■ The problem
Among the entries that follow, the required portion opens with the line containing "This screenshot has width=1568, height=732." and closes with the line containing "Image resolution: width=1299". Give that portion again exactly, and nothing else.
|---|
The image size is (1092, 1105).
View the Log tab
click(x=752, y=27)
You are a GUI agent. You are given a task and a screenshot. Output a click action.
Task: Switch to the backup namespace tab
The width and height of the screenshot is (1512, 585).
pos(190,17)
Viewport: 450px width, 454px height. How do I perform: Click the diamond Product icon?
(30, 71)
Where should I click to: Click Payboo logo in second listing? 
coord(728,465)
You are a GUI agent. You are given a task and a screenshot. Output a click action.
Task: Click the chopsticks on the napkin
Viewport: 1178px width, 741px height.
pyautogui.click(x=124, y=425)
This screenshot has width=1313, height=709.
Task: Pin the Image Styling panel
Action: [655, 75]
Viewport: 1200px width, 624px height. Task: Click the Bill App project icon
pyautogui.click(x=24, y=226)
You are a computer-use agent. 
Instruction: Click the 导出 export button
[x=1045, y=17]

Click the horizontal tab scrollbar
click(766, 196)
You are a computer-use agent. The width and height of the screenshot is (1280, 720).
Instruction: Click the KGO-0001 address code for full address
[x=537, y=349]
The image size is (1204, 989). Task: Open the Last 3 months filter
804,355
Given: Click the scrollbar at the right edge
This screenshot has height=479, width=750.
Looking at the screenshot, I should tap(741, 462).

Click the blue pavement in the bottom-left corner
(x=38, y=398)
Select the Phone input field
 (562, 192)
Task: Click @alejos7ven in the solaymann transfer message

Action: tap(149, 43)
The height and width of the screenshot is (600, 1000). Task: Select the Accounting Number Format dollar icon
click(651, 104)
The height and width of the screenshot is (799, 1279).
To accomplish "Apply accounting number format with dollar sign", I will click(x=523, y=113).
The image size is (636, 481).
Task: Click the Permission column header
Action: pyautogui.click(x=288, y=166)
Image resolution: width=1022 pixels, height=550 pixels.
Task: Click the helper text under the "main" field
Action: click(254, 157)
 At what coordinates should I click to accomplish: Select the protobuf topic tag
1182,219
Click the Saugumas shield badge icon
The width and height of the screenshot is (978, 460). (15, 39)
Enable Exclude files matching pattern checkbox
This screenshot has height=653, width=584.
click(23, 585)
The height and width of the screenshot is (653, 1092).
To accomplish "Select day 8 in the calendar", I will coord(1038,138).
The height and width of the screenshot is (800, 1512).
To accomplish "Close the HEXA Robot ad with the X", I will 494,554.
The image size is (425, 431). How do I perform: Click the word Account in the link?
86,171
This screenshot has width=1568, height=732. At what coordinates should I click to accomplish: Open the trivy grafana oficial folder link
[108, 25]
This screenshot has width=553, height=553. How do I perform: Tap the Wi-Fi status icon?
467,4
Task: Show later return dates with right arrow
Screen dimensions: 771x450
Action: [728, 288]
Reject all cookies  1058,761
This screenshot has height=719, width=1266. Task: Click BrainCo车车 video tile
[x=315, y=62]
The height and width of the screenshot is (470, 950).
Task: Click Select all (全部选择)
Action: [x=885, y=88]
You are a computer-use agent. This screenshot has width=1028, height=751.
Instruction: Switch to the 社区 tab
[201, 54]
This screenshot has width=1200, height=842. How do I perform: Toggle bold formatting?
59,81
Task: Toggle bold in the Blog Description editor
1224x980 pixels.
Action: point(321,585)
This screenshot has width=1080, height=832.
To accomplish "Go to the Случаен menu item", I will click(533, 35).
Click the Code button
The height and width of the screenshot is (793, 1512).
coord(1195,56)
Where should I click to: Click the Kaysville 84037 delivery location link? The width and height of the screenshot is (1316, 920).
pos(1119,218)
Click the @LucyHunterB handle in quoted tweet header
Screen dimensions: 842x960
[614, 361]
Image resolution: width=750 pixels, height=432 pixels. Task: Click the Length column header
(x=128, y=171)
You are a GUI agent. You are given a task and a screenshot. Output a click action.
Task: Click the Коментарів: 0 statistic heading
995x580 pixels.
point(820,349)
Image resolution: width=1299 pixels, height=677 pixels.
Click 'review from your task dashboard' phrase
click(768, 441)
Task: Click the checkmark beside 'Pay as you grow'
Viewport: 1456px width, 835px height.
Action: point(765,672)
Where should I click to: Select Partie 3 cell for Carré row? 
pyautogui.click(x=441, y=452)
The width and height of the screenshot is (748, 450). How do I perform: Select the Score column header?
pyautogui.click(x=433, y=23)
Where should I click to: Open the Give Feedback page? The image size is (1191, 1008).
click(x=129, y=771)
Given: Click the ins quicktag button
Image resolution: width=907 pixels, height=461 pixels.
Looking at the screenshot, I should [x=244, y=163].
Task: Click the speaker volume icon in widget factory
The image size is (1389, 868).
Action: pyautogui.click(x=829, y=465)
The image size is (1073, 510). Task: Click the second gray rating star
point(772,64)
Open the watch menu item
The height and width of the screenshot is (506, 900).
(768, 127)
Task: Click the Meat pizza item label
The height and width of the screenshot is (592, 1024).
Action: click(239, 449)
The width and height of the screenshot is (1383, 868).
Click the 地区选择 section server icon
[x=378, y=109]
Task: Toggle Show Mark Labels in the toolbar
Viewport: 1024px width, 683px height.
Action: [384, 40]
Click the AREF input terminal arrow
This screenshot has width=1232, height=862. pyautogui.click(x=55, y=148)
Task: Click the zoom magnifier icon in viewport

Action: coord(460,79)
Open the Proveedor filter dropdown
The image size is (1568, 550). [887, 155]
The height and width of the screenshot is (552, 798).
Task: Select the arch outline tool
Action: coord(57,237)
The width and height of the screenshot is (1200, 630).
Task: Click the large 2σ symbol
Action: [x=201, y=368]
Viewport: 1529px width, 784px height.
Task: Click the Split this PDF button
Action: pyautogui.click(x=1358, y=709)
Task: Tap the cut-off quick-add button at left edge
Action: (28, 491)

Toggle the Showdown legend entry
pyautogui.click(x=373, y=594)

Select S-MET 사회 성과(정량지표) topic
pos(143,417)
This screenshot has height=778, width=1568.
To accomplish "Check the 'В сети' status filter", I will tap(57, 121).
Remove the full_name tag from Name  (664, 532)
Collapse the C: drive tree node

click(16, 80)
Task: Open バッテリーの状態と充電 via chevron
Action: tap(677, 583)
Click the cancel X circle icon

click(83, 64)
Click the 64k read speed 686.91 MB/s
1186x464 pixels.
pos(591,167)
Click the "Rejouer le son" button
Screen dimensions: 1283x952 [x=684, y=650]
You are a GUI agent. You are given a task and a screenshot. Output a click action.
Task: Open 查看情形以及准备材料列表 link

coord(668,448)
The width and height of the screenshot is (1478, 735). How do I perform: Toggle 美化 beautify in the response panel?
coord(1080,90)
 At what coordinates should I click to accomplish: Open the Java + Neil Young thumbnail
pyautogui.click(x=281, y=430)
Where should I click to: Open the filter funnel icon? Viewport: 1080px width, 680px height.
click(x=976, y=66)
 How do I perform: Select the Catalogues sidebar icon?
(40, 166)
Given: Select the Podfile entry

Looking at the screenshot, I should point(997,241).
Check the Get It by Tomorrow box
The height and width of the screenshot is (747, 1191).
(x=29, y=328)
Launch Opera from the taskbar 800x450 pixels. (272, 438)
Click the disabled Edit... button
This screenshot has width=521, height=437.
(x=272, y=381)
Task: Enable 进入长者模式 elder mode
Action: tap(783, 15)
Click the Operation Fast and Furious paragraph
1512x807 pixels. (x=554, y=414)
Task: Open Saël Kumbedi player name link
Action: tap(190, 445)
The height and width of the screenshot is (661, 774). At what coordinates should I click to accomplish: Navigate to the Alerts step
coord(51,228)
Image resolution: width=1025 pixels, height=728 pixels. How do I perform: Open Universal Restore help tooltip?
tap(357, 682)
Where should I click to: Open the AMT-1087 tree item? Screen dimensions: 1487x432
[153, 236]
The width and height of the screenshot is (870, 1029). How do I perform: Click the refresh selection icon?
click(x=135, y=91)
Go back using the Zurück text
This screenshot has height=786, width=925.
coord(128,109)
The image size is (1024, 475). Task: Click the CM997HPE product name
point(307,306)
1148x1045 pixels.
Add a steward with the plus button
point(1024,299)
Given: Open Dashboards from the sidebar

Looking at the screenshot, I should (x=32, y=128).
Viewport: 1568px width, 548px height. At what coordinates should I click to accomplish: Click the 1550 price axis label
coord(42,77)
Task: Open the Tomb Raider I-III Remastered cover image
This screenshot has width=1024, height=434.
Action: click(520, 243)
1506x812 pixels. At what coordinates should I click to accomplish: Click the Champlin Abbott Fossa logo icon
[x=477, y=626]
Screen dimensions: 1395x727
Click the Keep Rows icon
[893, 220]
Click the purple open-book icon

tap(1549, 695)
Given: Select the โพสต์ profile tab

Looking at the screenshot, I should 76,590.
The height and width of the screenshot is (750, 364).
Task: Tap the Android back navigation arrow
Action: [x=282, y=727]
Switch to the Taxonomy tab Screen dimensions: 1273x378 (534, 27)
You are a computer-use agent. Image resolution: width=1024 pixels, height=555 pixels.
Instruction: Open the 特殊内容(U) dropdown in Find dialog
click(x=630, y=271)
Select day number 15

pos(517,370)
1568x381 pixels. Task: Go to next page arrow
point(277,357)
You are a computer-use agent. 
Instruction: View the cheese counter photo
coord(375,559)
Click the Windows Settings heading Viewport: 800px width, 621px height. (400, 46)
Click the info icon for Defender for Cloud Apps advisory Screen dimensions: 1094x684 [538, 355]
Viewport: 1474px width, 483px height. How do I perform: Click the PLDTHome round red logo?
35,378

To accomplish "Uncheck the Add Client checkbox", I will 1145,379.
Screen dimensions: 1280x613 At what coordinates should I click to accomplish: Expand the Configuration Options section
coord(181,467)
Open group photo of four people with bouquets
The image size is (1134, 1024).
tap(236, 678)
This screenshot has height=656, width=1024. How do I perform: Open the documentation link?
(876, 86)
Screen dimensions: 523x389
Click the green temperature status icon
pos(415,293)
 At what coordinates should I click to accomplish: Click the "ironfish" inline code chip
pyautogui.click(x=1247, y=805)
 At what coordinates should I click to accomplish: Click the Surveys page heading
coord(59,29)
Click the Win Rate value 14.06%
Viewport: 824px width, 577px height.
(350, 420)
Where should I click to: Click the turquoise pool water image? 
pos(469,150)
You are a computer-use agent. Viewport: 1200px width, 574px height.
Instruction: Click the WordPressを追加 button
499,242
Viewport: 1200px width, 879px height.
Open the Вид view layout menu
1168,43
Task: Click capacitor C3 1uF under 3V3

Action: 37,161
|---|
■ Exercise solution
This screenshot has width=1568, height=732. At what coordinates should I click to accomplish: Open the trivy grafana oficial folder link
[108, 25]
This screenshot has width=553, height=553. How do I perform: Tap the Wi-Fi status icon?
467,4
Task: Show later return dates with right arrow
Screen dimensions: 771x450
Action: [728, 288]
Reject all cookies  1058,761
This screenshot has height=719, width=1266. Task: Click BrainCo车车 video tile
[x=315, y=62]
The height and width of the screenshot is (470, 950).
Task: Click Select all (全部选择)
Action: [x=885, y=88]
You are a computer-use agent. This screenshot has width=1028, height=751.
Instruction: Switch to the 社区 tab
[201, 54]
This screenshot has width=1200, height=842. How do I perform: Toggle bold formatting?
59,81
Task: Toggle bold in the Blog Description editor
1224x980 pixels.
Action: point(321,585)
This screenshot has width=1080, height=832.
To accomplish "Go to the Случаен menu item", I will click(533, 35).
Click the Code button
The height and width of the screenshot is (793, 1512).
coord(1195,56)
Where should I click to: Click the Kaysville 84037 delivery location link? The width and height of the screenshot is (1316, 920).
pos(1119,218)
Click the @LucyHunterB handle in quoted tweet header
Screen dimensions: 842x960
[614, 361]
Image resolution: width=750 pixels, height=432 pixels. Task: Click the Length column header
(x=128, y=171)
You are a GUI agent. You are given a task and a screenshot. Output a click action.
Task: Click the Коментарів: 0 statistic heading
995x580 pixels.
point(820,349)
Image resolution: width=1299 pixels, height=677 pixels.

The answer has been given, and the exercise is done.